案の定、来ていた身内は、亡くなったご主人の70才を過ぎた甥子さん夫婦のみ。
その甥子さんは悪性の病気を患っていて「長時間は付き合えない」というので、
結局私が、葬儀の打ち合わせに付き添いました。
Y子さんは、ご主人を直葬で送るからと言って、お金が無いわけではありません。
だから棺はいい物を選び、別れ花もプランの2倍近くを別途注文しました。
翌日、いよいよ出棺の時が来ました。
Y子さんの身内は誰も来ませんでしたので、納棺に立ち会ったのは、
Y子さんとその友人の私の母と、私、そして夫の4人だけでした。
病院の安置室に葬儀屋さん2人が来て、黙って納棺が始まり、あっという間に終わりました。

「直葬」を選んだのは、喪主であるY子さんです。
葬儀屋さんは「直葬」という任務を遂行することが仕事です。
しかし、納棺前にせめて故人の名前くらい言ってもいいと思いました。
生まれた日、亡くなった日、没年齢。
簡単でいいですから、故人への弔意があるならば、何かの言葉にして伝えて欲しかったです。

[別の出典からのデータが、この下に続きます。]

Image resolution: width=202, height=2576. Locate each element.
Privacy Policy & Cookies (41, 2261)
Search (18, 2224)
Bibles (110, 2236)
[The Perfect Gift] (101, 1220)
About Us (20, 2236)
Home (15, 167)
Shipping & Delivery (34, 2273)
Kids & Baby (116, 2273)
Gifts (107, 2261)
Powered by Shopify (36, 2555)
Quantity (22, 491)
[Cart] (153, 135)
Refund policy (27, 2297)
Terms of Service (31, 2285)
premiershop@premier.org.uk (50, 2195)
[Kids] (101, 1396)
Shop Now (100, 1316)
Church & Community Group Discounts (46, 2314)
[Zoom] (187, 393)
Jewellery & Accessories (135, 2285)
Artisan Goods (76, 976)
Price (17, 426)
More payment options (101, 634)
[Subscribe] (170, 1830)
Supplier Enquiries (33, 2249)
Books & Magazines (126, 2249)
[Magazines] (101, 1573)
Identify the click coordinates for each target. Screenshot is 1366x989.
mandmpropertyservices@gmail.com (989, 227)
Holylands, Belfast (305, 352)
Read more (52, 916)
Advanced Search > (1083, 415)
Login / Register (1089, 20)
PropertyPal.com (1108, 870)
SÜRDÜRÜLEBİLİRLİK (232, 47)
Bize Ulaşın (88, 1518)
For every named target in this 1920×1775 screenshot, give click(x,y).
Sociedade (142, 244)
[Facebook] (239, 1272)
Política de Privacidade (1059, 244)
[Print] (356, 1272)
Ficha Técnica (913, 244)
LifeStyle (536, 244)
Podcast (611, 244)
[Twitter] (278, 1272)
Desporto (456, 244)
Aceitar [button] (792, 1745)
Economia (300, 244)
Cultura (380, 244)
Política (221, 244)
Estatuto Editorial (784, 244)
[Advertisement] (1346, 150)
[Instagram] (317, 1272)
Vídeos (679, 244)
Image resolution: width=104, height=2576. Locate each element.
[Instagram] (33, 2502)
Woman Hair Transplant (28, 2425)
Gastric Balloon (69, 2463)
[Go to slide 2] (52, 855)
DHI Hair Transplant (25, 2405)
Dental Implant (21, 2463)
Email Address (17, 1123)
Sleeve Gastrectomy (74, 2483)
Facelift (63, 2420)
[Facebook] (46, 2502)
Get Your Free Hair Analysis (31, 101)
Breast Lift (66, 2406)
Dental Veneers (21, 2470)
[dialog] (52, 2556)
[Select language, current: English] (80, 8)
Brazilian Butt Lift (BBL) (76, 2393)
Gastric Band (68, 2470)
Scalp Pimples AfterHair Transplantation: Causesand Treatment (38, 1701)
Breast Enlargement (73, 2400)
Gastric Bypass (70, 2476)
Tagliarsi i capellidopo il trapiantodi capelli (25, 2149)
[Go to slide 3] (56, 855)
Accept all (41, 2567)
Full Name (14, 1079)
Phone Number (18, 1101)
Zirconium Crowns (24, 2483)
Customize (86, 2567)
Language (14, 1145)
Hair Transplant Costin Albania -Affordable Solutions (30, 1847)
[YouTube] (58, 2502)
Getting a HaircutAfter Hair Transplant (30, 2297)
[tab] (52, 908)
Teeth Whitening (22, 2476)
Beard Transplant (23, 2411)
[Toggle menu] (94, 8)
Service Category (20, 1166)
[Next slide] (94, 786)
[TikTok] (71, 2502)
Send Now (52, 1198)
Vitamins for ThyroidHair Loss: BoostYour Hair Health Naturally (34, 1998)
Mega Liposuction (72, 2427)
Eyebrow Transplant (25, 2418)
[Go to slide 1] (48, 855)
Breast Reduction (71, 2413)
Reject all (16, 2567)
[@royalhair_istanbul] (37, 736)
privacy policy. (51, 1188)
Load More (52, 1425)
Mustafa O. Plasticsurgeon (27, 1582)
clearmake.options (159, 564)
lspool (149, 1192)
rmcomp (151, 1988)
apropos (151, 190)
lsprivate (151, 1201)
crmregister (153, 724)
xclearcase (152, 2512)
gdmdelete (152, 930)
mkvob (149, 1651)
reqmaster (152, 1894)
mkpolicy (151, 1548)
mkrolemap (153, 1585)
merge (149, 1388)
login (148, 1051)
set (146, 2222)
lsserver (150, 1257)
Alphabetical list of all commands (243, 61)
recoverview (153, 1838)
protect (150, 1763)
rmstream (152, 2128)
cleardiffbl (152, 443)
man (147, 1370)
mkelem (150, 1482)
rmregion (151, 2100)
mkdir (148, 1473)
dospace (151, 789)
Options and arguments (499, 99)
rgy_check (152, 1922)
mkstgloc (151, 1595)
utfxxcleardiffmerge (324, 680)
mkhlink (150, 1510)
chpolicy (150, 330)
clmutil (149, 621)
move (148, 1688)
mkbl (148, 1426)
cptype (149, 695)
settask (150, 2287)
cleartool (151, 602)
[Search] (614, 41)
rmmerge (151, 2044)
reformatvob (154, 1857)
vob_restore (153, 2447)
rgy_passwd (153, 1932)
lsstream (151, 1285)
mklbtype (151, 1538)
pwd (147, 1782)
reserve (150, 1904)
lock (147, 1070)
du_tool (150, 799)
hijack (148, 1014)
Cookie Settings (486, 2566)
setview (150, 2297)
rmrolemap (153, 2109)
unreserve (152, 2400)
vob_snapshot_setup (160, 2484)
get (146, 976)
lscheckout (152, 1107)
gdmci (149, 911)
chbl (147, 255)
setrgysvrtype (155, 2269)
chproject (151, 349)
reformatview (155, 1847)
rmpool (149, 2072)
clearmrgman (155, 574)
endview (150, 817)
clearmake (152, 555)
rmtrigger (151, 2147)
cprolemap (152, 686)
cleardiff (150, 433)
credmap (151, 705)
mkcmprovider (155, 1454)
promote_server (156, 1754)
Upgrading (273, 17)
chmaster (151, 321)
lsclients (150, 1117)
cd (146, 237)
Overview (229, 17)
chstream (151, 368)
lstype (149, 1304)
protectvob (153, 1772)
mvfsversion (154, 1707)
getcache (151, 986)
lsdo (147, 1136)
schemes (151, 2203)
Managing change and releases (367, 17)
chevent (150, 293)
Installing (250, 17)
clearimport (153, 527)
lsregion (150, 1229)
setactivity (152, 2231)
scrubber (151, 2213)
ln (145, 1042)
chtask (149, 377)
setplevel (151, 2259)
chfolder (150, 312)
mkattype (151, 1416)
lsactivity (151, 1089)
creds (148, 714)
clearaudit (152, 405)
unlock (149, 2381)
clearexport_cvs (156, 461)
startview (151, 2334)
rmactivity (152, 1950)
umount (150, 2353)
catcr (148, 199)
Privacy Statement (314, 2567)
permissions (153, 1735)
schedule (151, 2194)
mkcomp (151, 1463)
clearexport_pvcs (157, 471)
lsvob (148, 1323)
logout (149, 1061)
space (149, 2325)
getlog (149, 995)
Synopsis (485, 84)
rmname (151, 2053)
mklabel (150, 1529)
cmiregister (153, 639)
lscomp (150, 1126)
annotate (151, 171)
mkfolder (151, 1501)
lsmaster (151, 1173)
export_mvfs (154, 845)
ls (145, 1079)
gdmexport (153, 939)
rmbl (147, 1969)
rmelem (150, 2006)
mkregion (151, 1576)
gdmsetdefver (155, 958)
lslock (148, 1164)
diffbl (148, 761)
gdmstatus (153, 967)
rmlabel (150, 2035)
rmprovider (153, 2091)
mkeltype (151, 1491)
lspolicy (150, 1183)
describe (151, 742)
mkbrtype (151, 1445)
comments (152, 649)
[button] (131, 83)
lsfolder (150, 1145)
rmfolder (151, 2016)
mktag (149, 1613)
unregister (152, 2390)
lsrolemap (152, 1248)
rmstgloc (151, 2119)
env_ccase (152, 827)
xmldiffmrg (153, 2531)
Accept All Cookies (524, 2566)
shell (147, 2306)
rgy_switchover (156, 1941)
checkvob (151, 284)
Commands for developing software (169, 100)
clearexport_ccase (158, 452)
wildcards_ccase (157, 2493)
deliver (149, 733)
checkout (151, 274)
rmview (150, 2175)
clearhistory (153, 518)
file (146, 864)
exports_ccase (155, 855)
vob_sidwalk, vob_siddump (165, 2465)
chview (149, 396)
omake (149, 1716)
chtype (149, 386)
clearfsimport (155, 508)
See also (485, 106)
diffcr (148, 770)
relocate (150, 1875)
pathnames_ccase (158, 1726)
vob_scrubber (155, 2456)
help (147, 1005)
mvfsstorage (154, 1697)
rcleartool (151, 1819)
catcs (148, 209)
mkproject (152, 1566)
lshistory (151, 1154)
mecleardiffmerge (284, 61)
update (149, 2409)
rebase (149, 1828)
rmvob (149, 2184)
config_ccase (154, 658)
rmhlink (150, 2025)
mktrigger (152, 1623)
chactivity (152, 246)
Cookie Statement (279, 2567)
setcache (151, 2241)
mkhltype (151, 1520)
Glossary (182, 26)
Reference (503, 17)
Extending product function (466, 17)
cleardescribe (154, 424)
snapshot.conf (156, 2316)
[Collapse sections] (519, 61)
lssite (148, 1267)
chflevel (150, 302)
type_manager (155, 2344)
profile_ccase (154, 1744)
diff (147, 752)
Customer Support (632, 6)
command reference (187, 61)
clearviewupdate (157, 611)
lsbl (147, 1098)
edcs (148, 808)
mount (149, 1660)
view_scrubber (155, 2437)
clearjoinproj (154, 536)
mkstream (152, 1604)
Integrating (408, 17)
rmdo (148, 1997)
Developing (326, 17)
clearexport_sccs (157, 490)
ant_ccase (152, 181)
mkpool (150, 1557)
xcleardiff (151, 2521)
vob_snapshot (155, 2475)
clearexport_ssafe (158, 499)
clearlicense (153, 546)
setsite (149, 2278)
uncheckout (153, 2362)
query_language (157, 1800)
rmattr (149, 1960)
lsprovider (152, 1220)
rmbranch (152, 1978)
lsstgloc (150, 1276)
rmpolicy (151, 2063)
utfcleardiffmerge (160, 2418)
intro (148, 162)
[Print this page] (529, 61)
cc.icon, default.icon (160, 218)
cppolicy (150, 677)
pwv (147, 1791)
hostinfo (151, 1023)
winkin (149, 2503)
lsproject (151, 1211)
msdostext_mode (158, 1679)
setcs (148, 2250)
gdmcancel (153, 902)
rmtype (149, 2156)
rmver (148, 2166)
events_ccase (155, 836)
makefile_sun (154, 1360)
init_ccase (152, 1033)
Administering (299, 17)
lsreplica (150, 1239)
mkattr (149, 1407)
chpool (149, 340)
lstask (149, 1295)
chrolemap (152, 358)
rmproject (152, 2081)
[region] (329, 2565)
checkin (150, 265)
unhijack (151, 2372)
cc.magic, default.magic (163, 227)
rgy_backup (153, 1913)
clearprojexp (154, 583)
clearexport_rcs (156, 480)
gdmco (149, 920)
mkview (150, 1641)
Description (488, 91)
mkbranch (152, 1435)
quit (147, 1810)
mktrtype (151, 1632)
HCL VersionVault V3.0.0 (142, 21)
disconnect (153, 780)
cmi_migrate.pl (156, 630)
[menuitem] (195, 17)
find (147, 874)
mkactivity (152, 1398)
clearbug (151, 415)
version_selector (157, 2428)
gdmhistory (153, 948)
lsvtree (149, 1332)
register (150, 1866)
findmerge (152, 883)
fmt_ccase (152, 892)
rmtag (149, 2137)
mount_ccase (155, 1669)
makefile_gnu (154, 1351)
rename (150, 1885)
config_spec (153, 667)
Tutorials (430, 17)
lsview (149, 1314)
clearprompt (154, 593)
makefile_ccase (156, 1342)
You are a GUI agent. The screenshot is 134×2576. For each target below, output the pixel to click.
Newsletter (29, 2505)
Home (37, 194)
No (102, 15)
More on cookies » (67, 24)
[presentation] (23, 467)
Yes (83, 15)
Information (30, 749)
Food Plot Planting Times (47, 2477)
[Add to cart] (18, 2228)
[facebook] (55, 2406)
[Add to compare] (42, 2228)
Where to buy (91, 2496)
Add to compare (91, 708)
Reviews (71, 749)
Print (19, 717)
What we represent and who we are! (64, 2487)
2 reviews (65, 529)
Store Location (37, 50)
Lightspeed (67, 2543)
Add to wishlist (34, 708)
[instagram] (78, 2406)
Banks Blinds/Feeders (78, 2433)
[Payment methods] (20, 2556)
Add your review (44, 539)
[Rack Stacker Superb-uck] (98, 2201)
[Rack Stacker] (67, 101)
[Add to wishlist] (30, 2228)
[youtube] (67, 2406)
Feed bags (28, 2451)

その時に私はずっと「南無阿弥陀仏」をお唱えしていました。
Y子さんの家は、浄土真宗高田派です。直葬という形でも故人に宗旨があるならば、
参列者にも出来ることはあると感じました。

「直葬」だからと言って、ただ棺に入れて運び出せばいいというやり方に、
私は違和感を覚えました。これからの時代、亡き人を見送る形はどんどん変化していくでしょう。
それならばどんな形があるのか、遺族をサポートする側には何が出来るのか、
さらに考えて行かなくてはいけないと思っています。